Cell biology — mitosis and cell cycle overview During eukaryotic cell division, the mitotic spindle (composed of microtubules and associated proteins that segregate chromosomes) first forms in which phase of the cell cycle?

Difficulty: Easy

Correct Answer: M phase

Explanation:


Introduction / Context:
The mitotic spindle is a dynamic microtubule-based apparatus that separates duplicated chromosomes into two daughter nuclei. Knowing precisely when this structure assembles is essential to understanding how cells maintain genetic stability during division.



Given Data / Assumptions:

  • Eukaryotic cell cycle phases: G1, S, G2 (collectively interphase) and M phase (mitosis + cytokinesis).
  • Duplicated chromosomes must be captured and aligned before separation.
  • Spindle assembly depends on centrosomes/spindle pole bodies and microtubules.


Concept / Approach:

The spindle apparatus assembles at the entry into M phase, specifically as cells progress through prophase and prometaphase. During these stages, centrosomes move apart, microtubules nucleate and form a bipolar array, and the nuclear envelope breaks down (in most metazoan cells), allowing microtubules to attach to kinetochores.



Step-by-Step Solution:

Identify the function: segregate sister chromatids.Recall timing: spindle forms at the onset of mitosis (prophase/prometaphase), not during interphase.Map to phases: M phase contains prophase, prometaphase, metaphase, anaphase, telophase, cytokinesis.Select M phase as the first time the mitotic spindle forms.

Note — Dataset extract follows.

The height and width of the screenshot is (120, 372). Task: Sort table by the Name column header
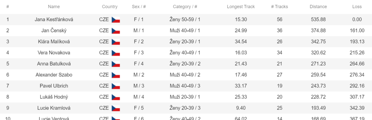pos(54,7)
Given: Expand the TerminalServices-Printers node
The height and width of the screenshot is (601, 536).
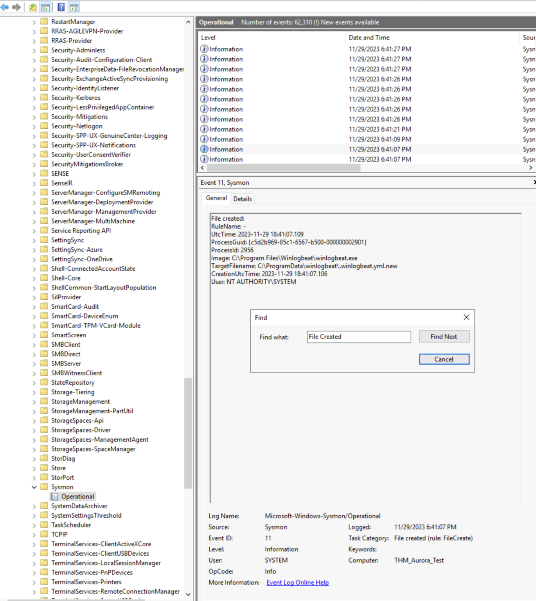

Verification / Alternative check:

Microscopy of synchronized cells shows that spindle microtubules reorganize dramatically at prophase/prometaphase, confirming formation during M phase and not in G1, S, or G2 (though centrosomes duplicate in S and mature in G2).


Why Other Options Are Wrong:

G1: growth and biosynthesis; no spindle. S: DNA replication and centrosome duplication, but no spindle. G2: preparation and checkpoint control, not full spindle assembly. Interphase collectively lacks the spindle structure that appears in mitosis.


Common Pitfalls:

Confusing centrosome duplication (S phase) or maturation (G2) with full spindle assembly, which occurs only in M phase.